Pour 32 592 cas d’infection par Omicron BA.2, les taux correspondants pour les présentations symptomatiques à l’urgence, toutes les présentations à l’urgence, les hospitalisations symptomatiques, toutes les hospitalisations, les besoins en ventilation mécanique, les admissions en USI et les décès étaient de 24, 26, 2,6, 3,0, 0,1, 0,3 , et 0,2, respectivement. Les aHR pour les cas d’infection par Omicron BA.4/BA.5 par rapport aux cas d’infection par Omicron BA.2 étaient de 1,1, 1,1, 1,0, 1,1 et 0,9 pour les présentations symptomatiques à l’urgence, toutes les présentations à l’urgence, les hospitalisations symptomatiques, toutes les hospitalisations et les soins intensifs. admissions, respectivement.
Aucun cas d’infection par Omicron BA.4/BA.5 n’a eu besoin de ventilation mécanique ou n’est décédé. Par conséquent, les aHR n’ont pas pu être calculées pour les deux critères de jugement. Les cas d’Omicron BA.4/BA.5 diagnostiqués en ambulatoire présentaient une probabilité 55 % plus élevée d’antécédents de COVID-19 par rapport aux cas d’Omicron BA.2 diagnostiqués en ambulatoire contemporains, et une probabilité légèrement supérieure de recevoir ≥ 3 doses de COVID-19 vaccins.

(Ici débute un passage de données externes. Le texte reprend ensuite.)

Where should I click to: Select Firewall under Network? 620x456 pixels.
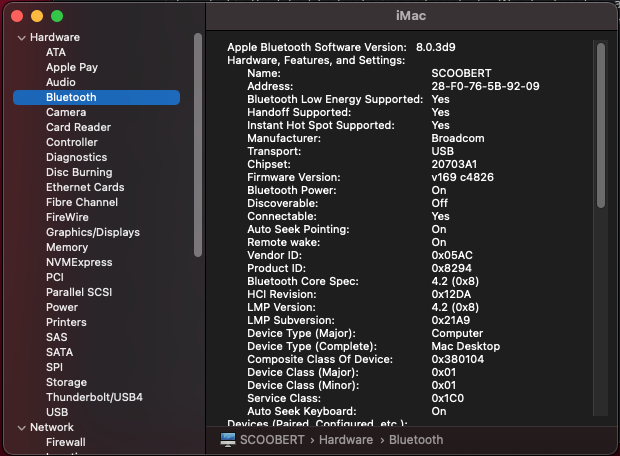click(x=66, y=442)
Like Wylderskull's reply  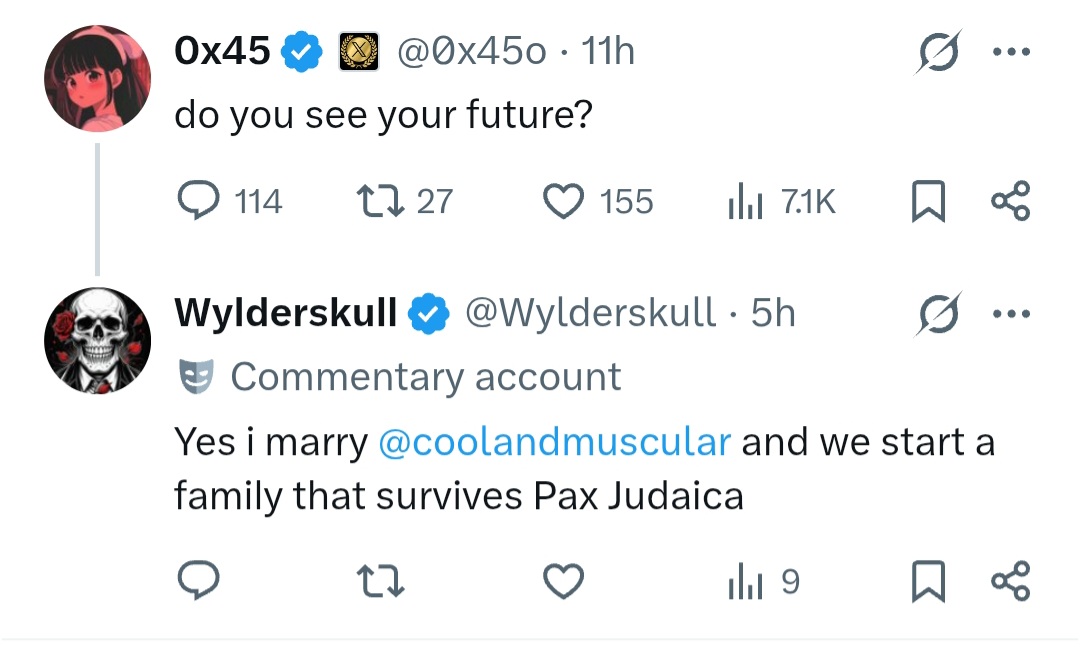click(563, 581)
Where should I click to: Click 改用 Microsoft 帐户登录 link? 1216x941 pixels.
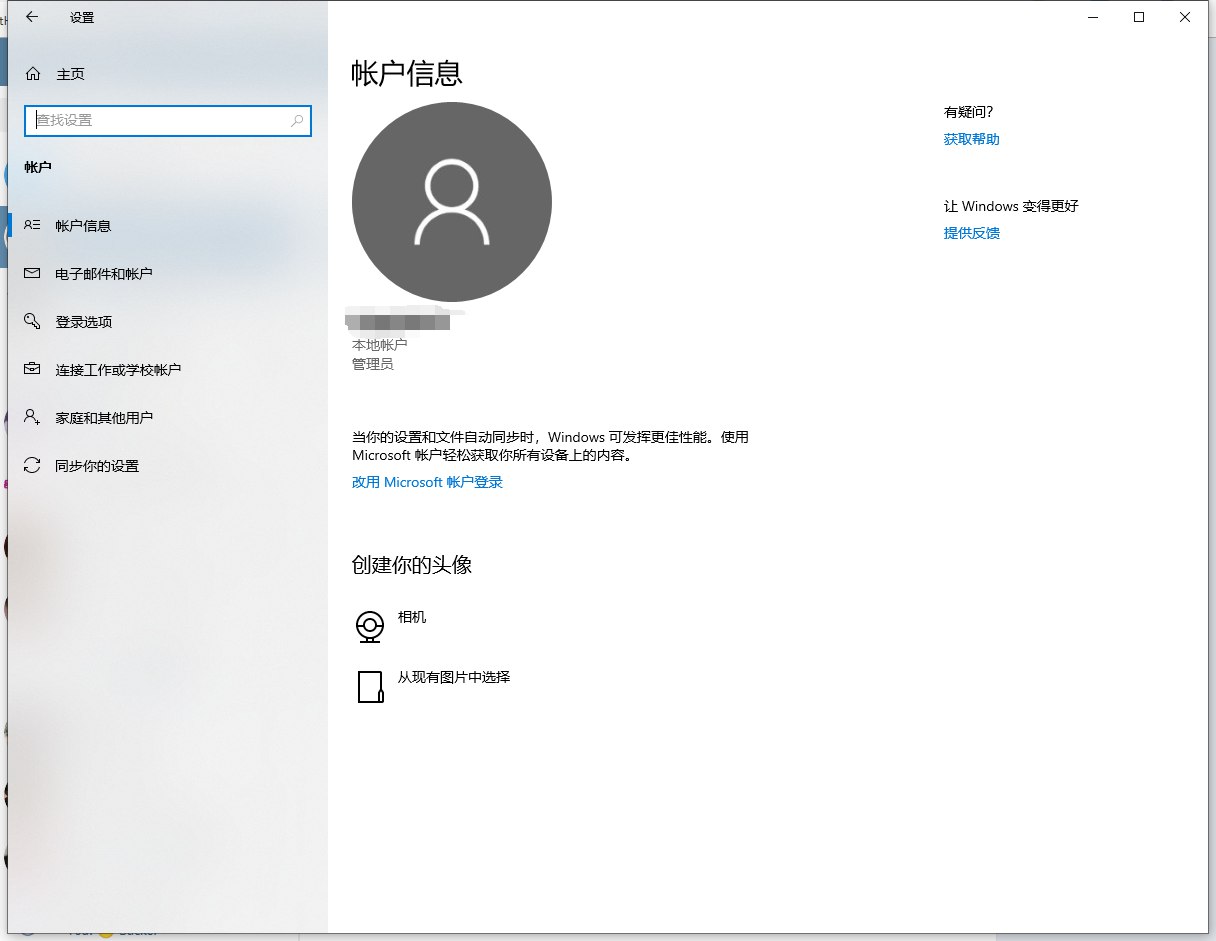pyautogui.click(x=427, y=482)
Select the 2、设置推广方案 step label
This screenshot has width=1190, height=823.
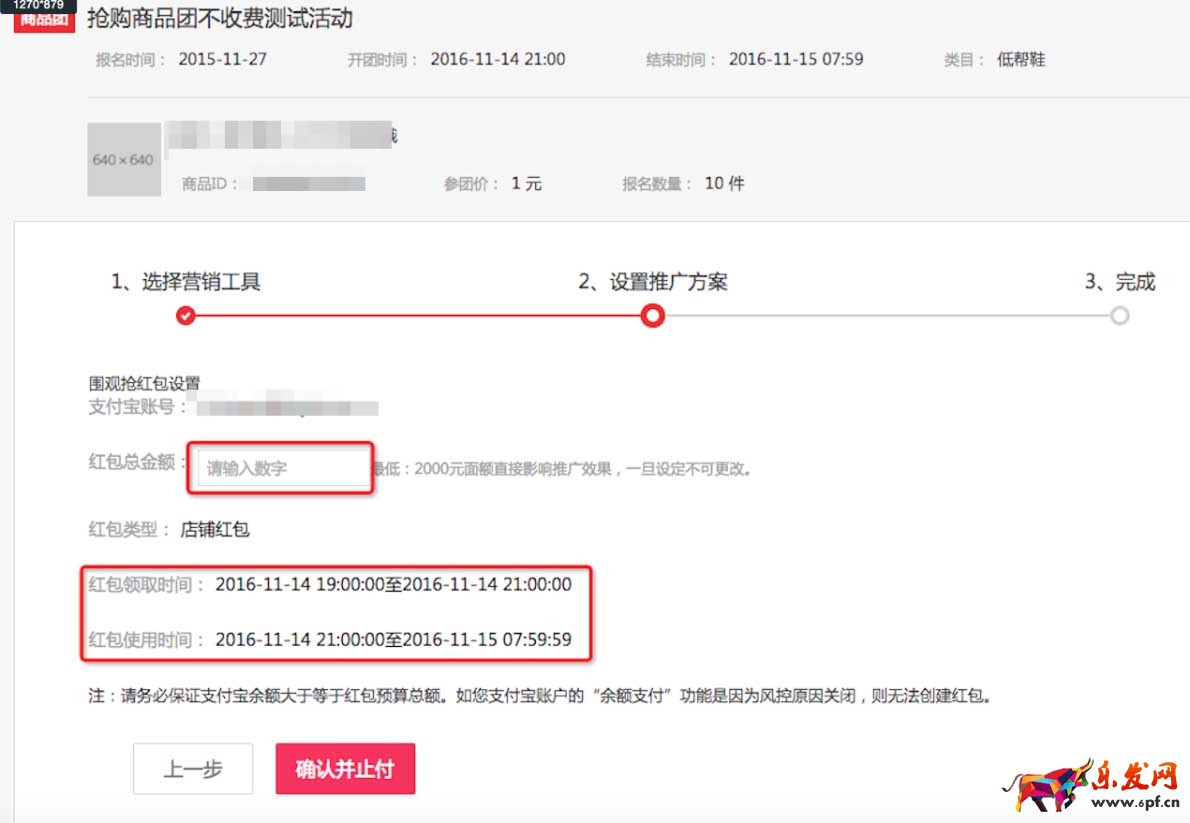coord(653,282)
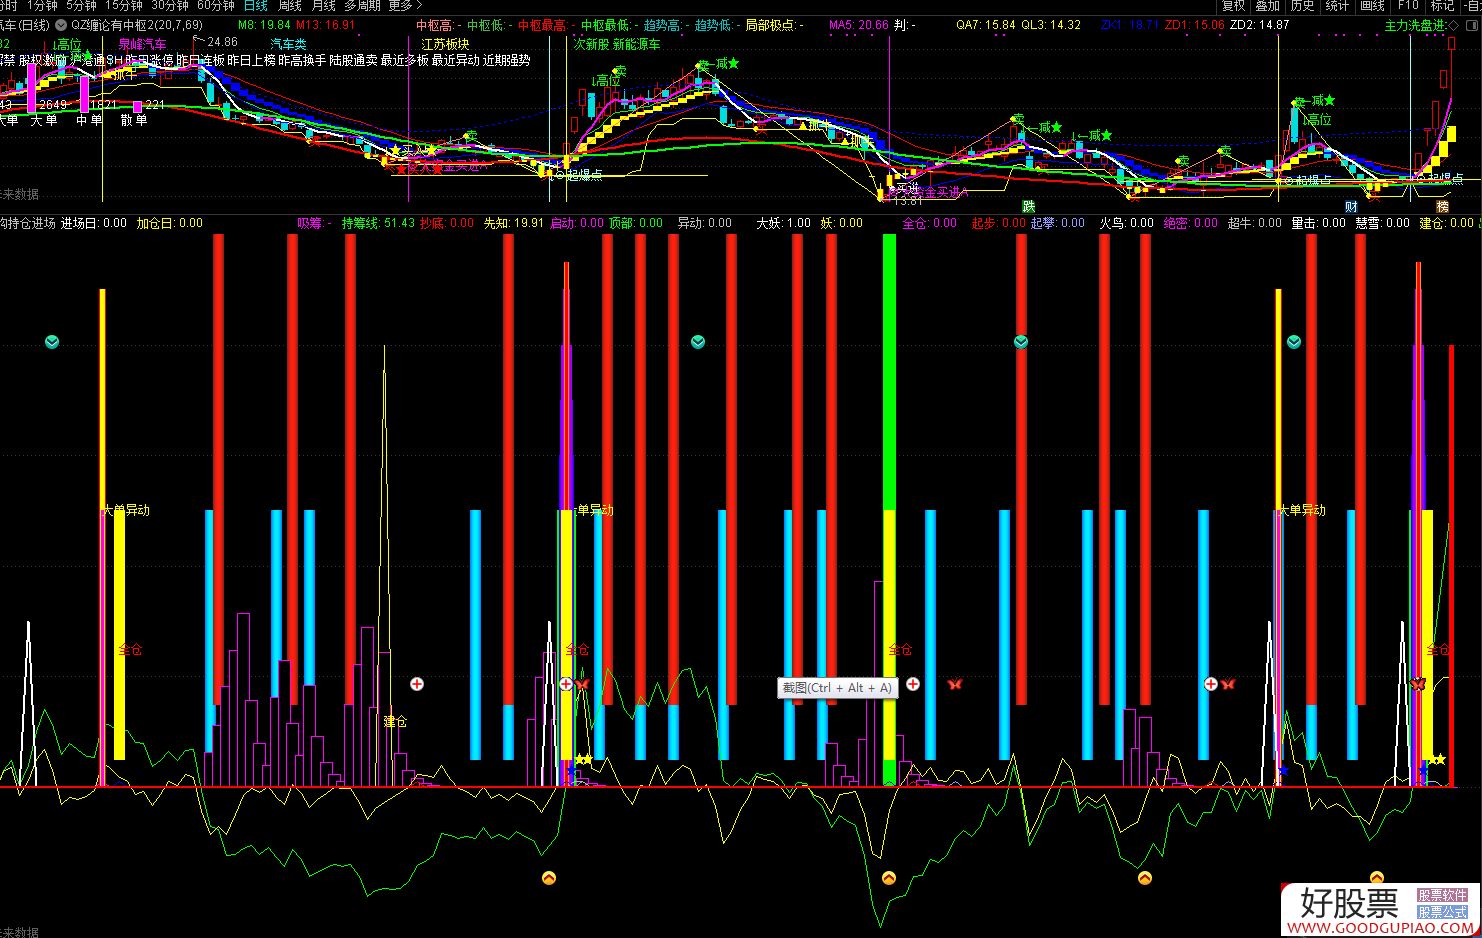The width and height of the screenshot is (1482, 938).
Task: Click the orange up-chevron marker below the green bar
Action: point(888,878)
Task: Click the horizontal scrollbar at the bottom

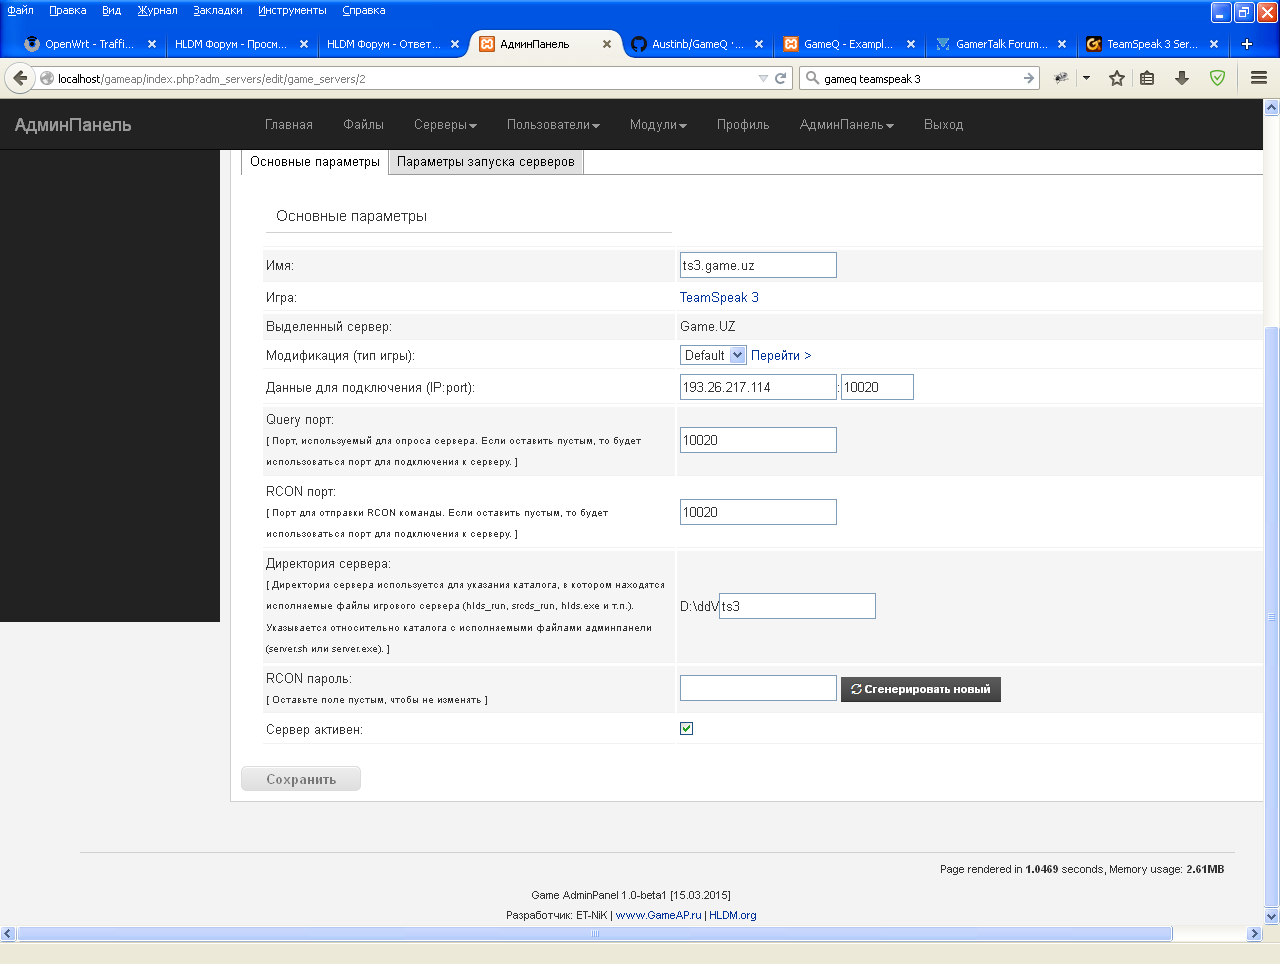Action: [594, 934]
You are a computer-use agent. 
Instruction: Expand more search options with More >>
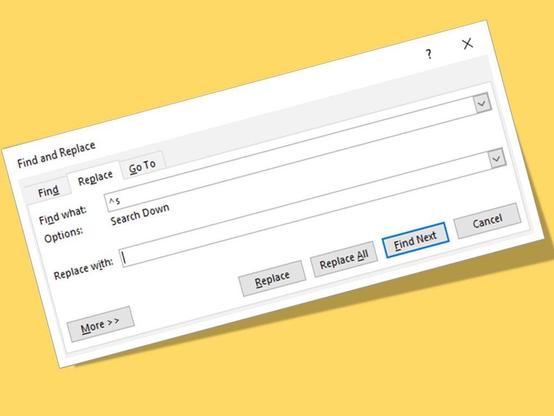click(x=100, y=324)
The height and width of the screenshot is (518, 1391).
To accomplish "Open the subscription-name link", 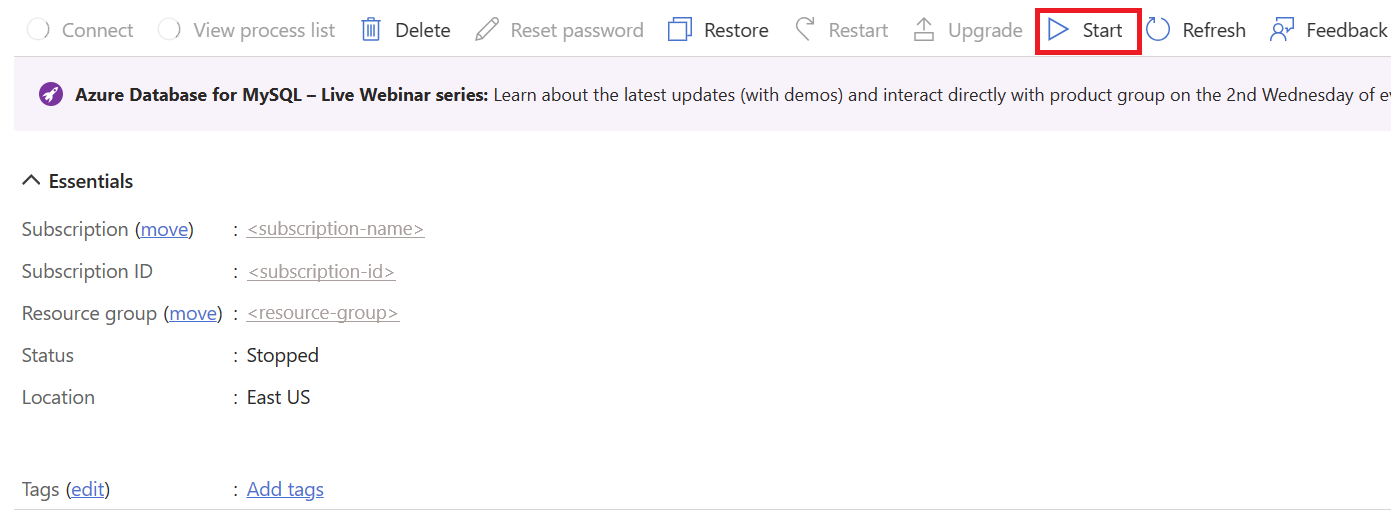I will 335,229.
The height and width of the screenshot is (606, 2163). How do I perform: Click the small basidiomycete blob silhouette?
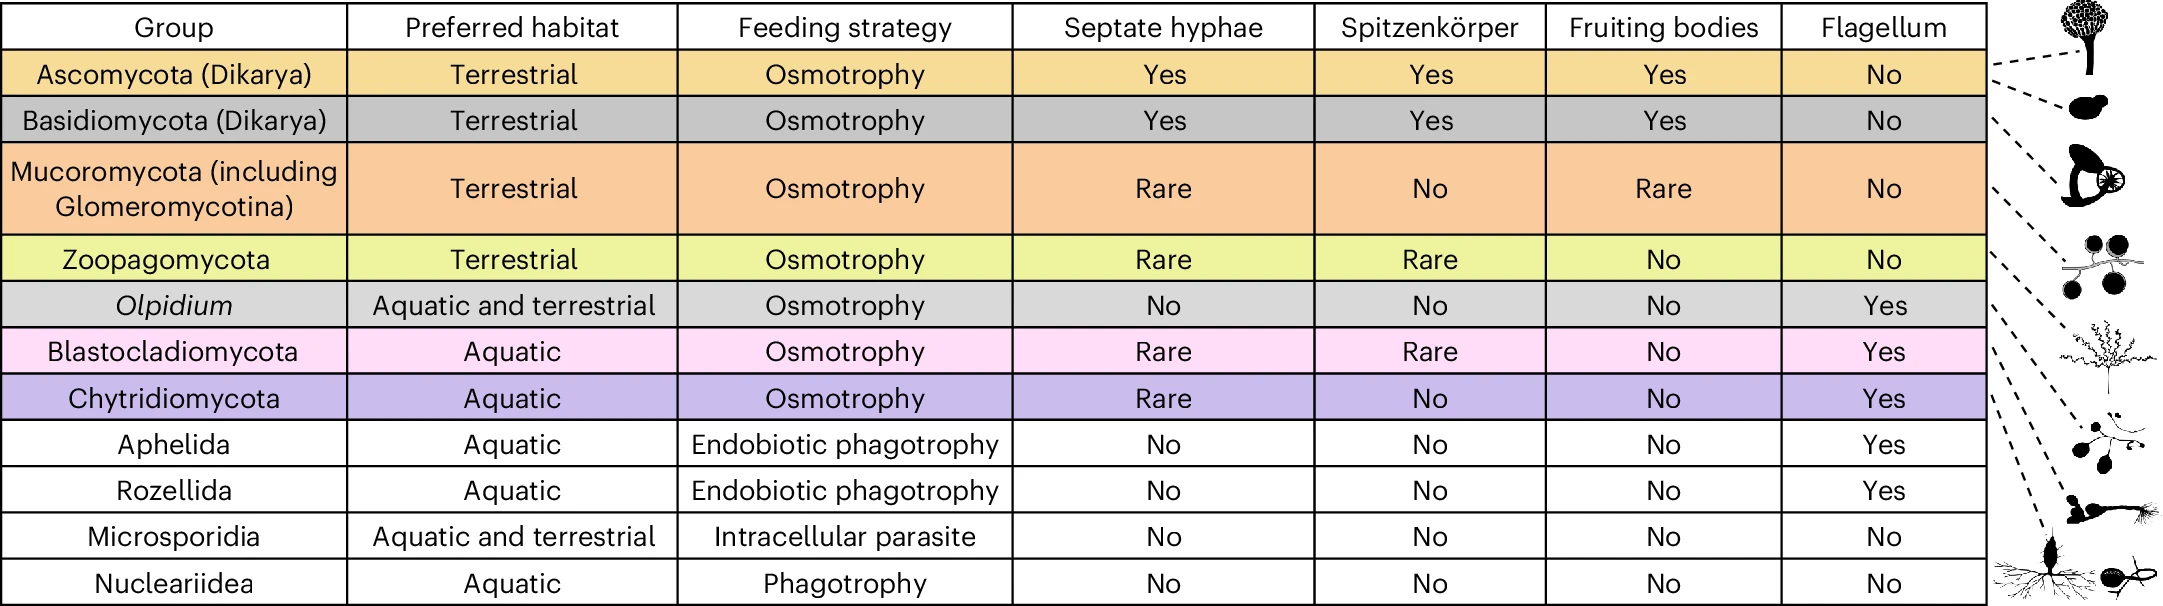click(x=2087, y=107)
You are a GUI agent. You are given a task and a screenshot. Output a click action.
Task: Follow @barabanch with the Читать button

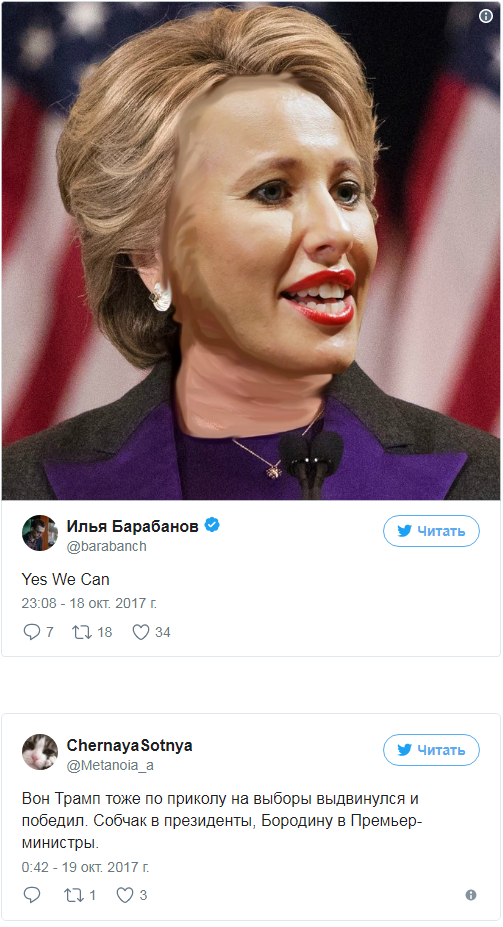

Dans l’ensemble, les résultats de l’étude ont montré qu’en dépit des risques élevés de percées d’infections par Omicron BA.4 et BA.5 chez les personnes précédemment infectées ou vaccinées, la gravité réduite des infections par Omicron BA.2 était persistante avec les infections par Omicron BA.4/BA.5.
*Avis important
medRxiv publie des rapports scientifiques préliminaires qui ne sont pas évalués par des pairs et, par conséquent, ne doivent pas être considérés comme concluants, guider la pratique clinique/les comportements liés à la santé, ou traités comme des informations établies.